I'm also starting some exercises designed to help with PD symptoms that I envision on my horizon. 
  • My voice and speech are OK now, but I see signs of a gradual weakening of my voice. The local chapter of the Parkinson's Foundation offers free introductory instruction on LOUD twice a month at Georgetown Hospital. I've been once and plan on getting there as often as possible. When I'm alone (and think of it), I shout my ahhh's as loud as possible and do other LOUD voice exercises. I'm not sure I'll continue all the yelling when warm weather returns and the windows are open.
  • My handwriting is getting increasingly small and cramped. This development is called micrographia, a Parkinson's symptom. My physical therapist has given me exercises, but I haven't started them yet.
I've also received an exercise plan to strengthen my core muscles as a remedy for the bad back. Coming up with the discipline to work all these exercises into my daily routine isn't easy. I need to "just do it."
My Support Group 
The AA meetings I attended daily for several years were crucial to my recovery from alcoholism. They provided a program to deal with life's ups and downs, one day at a time. When I was diagnosed with Parkinson's, I looked for a similar support group and found one at the local senior center, just ten minutes from my house.

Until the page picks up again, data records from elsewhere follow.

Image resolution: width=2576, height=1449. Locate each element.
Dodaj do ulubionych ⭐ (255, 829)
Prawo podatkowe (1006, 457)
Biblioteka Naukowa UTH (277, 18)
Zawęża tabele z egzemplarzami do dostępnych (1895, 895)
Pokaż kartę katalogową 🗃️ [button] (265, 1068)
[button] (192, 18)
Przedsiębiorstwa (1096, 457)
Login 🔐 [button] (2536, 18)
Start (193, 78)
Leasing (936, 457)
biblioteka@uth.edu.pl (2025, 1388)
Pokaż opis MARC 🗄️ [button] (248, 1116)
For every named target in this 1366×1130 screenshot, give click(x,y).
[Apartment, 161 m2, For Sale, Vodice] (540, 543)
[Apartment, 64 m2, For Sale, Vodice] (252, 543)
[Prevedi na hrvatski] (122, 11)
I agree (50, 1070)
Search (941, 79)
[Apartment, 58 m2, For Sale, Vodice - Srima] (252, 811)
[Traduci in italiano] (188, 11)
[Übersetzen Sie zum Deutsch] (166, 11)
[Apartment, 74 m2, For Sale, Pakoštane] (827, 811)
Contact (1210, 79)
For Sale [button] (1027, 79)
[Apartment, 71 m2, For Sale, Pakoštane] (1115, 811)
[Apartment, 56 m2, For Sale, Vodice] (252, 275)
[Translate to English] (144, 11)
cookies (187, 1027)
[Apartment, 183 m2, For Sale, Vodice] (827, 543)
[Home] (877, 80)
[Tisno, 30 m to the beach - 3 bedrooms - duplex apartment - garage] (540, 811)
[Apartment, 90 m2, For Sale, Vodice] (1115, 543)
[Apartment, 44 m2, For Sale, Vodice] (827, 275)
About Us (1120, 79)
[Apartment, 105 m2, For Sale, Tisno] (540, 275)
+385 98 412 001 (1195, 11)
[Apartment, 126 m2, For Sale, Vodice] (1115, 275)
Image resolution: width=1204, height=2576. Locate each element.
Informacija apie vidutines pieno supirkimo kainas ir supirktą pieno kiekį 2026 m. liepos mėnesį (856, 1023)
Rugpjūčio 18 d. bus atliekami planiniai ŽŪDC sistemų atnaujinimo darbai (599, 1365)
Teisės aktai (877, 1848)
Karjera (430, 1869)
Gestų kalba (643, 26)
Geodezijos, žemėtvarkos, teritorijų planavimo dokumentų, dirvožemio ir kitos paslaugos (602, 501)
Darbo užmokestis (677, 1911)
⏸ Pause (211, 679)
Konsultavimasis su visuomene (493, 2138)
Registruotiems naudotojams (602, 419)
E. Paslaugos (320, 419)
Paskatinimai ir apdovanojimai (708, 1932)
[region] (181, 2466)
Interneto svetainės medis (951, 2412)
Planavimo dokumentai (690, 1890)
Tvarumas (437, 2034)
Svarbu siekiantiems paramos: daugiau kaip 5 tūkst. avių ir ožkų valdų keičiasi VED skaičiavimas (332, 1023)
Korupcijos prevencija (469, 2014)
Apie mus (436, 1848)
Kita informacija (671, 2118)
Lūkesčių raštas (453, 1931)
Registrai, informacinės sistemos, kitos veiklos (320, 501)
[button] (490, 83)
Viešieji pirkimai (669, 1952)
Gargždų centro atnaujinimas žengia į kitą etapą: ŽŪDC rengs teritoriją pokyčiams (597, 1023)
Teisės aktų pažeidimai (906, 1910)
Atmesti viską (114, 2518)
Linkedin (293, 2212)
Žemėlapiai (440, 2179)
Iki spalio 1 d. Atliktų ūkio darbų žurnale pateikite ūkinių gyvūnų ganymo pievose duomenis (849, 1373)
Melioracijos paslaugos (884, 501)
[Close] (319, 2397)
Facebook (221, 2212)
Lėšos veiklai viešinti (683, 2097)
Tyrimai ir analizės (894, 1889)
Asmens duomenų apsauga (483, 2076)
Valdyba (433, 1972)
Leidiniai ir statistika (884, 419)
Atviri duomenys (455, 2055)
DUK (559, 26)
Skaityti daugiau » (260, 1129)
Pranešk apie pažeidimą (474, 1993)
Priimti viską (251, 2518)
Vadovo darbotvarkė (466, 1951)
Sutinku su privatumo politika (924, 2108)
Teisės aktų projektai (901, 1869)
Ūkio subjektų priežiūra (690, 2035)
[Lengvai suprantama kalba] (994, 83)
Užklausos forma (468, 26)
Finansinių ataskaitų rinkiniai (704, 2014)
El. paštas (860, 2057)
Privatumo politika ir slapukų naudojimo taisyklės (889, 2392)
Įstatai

It's an excellent support group, led by a professional group therapist who's had Parkinson's for 25 years. Unlike my AA meetings with people from all walks of life, this PD group brings together mostly older men who've had professional lives like mine.

IMHO, most people with a progressive disease like Parkinson's need others to talk with -- others who are not as emotionally entangled as family members and close friends and who can listen non-judgmentally as they talk about their struggles with the disease, their relationships with care-giving spouses, and feelings and fears about the future.

Our moderator doesn't want us to spend our time together talking about medications, treatments, or doctors. He wants us to share our feelings and fears.  Many when first introduced to the group are a bit resentful about being dissuaded from finding out who is taking which pill. But we all end up agreeing that we benefit much more from sharing our inner lives.

This "open sharing" seems like a new experience for most group members, who come to find it invaluable. I'm regularly amazed by what individual members go through to attend our meetings.

It's unfortunate this sort of sharing rarely happens in everyday life. For some members, I'm sure, only our shared terminal illness has provided the opportunity to experience the power that comes from telling the truth, being open and vulnerable, and listening to others without judgment or criticism.